▸ Exercise directions: Repeat all entries exactly.

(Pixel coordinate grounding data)
----
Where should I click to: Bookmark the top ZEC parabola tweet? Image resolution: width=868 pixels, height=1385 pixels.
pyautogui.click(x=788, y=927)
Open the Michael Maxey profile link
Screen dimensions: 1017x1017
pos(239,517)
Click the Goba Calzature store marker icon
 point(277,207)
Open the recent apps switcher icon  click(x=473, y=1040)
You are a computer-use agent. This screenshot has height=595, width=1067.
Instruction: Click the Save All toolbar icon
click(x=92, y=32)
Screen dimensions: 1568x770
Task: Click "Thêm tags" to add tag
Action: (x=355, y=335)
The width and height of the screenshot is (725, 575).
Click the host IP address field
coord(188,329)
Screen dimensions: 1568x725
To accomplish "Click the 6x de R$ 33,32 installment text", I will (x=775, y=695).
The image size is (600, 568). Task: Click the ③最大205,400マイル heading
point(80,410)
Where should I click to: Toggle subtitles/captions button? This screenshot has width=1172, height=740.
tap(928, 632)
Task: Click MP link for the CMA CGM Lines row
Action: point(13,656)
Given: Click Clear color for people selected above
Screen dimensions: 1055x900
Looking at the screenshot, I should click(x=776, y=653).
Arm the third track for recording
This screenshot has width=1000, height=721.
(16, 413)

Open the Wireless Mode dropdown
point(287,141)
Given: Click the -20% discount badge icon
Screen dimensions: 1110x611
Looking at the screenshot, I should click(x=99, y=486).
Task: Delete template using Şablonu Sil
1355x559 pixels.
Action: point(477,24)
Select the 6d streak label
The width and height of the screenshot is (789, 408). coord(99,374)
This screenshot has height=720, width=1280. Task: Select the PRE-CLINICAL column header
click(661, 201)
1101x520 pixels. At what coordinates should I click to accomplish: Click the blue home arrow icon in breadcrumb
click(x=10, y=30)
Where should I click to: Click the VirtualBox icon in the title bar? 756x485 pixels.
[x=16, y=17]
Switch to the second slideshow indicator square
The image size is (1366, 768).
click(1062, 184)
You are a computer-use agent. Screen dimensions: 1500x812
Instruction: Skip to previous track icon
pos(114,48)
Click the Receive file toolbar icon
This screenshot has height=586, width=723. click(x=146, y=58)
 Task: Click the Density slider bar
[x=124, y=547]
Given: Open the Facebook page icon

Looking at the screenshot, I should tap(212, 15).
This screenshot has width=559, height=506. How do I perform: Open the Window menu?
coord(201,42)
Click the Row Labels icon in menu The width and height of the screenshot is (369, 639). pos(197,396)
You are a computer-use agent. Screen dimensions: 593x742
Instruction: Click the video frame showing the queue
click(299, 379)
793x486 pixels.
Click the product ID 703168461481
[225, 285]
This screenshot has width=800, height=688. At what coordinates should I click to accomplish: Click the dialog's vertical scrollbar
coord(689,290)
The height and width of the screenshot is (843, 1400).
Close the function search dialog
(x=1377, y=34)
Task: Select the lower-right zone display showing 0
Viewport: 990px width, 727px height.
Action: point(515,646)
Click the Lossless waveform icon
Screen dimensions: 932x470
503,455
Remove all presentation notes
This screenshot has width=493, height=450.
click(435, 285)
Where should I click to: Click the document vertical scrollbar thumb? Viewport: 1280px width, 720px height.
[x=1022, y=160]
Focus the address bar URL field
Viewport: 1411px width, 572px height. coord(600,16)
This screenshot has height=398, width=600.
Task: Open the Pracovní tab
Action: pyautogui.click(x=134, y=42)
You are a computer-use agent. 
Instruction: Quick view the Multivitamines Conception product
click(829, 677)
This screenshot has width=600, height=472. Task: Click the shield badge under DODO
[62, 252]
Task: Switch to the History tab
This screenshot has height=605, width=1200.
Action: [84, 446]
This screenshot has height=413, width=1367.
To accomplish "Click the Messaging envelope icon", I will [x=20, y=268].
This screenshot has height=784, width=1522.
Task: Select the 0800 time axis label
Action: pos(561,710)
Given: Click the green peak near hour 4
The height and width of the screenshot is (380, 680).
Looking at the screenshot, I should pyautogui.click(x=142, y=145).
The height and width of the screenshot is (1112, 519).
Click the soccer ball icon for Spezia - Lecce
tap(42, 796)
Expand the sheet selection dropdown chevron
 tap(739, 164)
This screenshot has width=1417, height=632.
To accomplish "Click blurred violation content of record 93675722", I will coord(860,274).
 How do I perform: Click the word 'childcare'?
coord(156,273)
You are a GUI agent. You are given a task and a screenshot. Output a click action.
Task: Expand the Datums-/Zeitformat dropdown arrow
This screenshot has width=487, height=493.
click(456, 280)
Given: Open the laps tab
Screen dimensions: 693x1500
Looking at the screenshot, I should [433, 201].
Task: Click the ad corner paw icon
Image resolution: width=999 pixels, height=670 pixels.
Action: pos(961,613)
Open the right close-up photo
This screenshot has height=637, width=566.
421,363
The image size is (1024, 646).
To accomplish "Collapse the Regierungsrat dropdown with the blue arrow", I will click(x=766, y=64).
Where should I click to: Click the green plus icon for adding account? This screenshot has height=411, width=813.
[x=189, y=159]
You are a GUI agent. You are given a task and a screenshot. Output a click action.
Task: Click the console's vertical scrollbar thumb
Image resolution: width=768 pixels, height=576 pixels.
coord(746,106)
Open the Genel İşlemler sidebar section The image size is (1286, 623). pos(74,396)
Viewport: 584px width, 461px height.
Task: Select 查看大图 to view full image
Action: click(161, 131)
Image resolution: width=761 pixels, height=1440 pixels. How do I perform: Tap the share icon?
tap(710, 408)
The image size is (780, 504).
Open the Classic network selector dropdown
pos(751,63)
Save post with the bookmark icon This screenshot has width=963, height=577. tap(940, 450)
----
▸ Result:
Where should I click to: Bookmark the top ZEC parabola tweet? Image resolution: width=868 pixels, height=1385 pixels.
pyautogui.click(x=788, y=927)
Open the Michael Maxey profile link
Screen dimensions: 1017x1017
pos(239,517)
Click the Goba Calzature store marker icon
 point(277,207)
Open the recent apps switcher icon  click(x=473, y=1040)
You are a computer-use agent. This screenshot has height=595, width=1067.
Instruction: Click the Save All toolbar icon
click(x=92, y=32)
Screen dimensions: 1568x770
Task: Click "Thêm tags" to add tag
Action: (x=355, y=335)
The width and height of the screenshot is (725, 575).
Click the host IP address field
coord(188,329)
Screen dimensions: 1568x725
To accomplish "Click the 6x de R$ 33,32 installment text", I will (x=775, y=695).
The image size is (600, 568). Task: Click the ③最大205,400マイル heading
point(80,410)
Where should I click to: Toggle subtitles/captions button? This screenshot has width=1172, height=740.
tap(928, 632)
Task: Click MP link for the CMA CGM Lines row
Action: point(13,656)
Given: Click Clear color for people selected above
Screen dimensions: 1055x900
Looking at the screenshot, I should click(x=776, y=653).
Arm the third track for recording
This screenshot has width=1000, height=721.
(16, 413)

Open the Wireless Mode dropdown
point(287,141)
Given: Click the -20% discount badge icon
Screen dimensions: 1110x611
Looking at the screenshot, I should click(x=99, y=486).
Task: Delete template using Şablonu Sil
1355x559 pixels.
Action: point(477,24)
Select the 6d streak label
The width and height of the screenshot is (789, 408). coord(99,374)
This screenshot has height=720, width=1280. Task: Select the PRE-CLINICAL column header
click(661, 201)
1101x520 pixels. At what coordinates should I click to accomplish: Click the blue home arrow icon in breadcrumb
click(x=10, y=30)
Where should I click to: Click the VirtualBox icon in the title bar? 756x485 pixels.
[x=16, y=17]
Switch to the second slideshow indicator square
The image size is (1366, 768).
click(1062, 184)
You are a computer-use agent. Screen dimensions: 1500x812
Instruction: Skip to previous track icon
pos(114,48)
Click the Receive file toolbar icon
This screenshot has height=586, width=723. click(x=146, y=58)
 Task: Click the Density slider bar
[x=124, y=547]
Given: Open the Facebook page icon

Looking at the screenshot, I should tap(212, 15).
This screenshot has width=559, height=506. How do I perform: Open the Window menu?
coord(201,42)
Click the Row Labels icon in menu The width and height of the screenshot is (369, 639). pos(197,396)
You are a computer-use agent. Screen dimensions: 593x742
Instruction: Click the video frame showing the queue
click(299, 379)
793x486 pixels.
Click the product ID 703168461481
[225, 285]
This screenshot has width=800, height=688. At what coordinates should I click to accomplish: Click the dialog's vertical scrollbar
coord(689,290)
The height and width of the screenshot is (843, 1400).
Close the function search dialog
(x=1377, y=34)
Task: Select the lower-right zone display showing 0
Viewport: 990px width, 727px height.
Action: point(515,646)
Click the Lossless waveform icon
Screen dimensions: 932x470
503,455
Remove all presentation notes
This screenshot has width=493, height=450.
click(435, 285)
Where should I click to: Click the document vertical scrollbar thumb? Viewport: 1280px width, 720px height.
[x=1022, y=160]
Focus the address bar URL field
Viewport: 1411px width, 572px height. coord(600,16)
This screenshot has height=398, width=600.
Task: Open the Pracovní tab
Action: pyautogui.click(x=134, y=42)
You are a computer-use agent. 
Instruction: Quick view the Multivitamines Conception product
click(829, 677)
This screenshot has width=600, height=472. Task: Click the shield badge under DODO
[62, 252]
Task: Switch to the History tab
This screenshot has height=605, width=1200.
Action: [84, 446]
This screenshot has height=413, width=1367.
To accomplish "Click the Messaging envelope icon", I will [x=20, y=268].
This screenshot has height=784, width=1522.
Task: Select the 0800 time axis label
Action: pos(561,710)
Given: Click the green peak near hour 4
The height and width of the screenshot is (380, 680).
Looking at the screenshot, I should pyautogui.click(x=142, y=145).
The height and width of the screenshot is (1112, 519).
Click the soccer ball icon for Spezia - Lecce
tap(42, 796)
Expand the sheet selection dropdown chevron
 tap(739, 164)
This screenshot has width=1417, height=632.
To accomplish "Click blurred violation content of record 93675722", I will coord(860,274).
 How do I perform: Click the word 'childcare'?
coord(156,273)
You are a GUI agent. You are given a task and a screenshot. Output a click action.
Task: Expand the Datums-/Zeitformat dropdown arrow
This screenshot has width=487, height=493.
click(456, 280)
Given: Open the laps tab
Screen dimensions: 693x1500
Looking at the screenshot, I should [433, 201].
Task: Click the ad corner paw icon
Image resolution: width=999 pixels, height=670 pixels.
Action: pos(961,613)
Open the right close-up photo
This screenshot has height=637, width=566.
421,363
The image size is (1024, 646).
To accomplish "Collapse the Regierungsrat dropdown with the blue arrow", I will click(x=766, y=64).
Where should I click to: Click the green plus icon for adding account? This screenshot has height=411, width=813.
[x=189, y=159]
You are a GUI agent. You are given a task and a screenshot. Output a click action.
Task: Click the console's vertical scrollbar thumb
Image resolution: width=768 pixels, height=576 pixels.
coord(746,106)
Open the Genel İşlemler sidebar section The image size is (1286, 623). pos(74,396)
Viewport: 584px width, 461px height.
Task: Select 查看大图 to view full image
Action: click(161, 131)
Image resolution: width=761 pixels, height=1440 pixels. How do I perform: Tap the share icon?
tap(710, 408)
The image size is (780, 504).
Open the Classic network selector dropdown
pos(751,63)
Save post with the bookmark icon This screenshot has width=963, height=577. tap(940, 450)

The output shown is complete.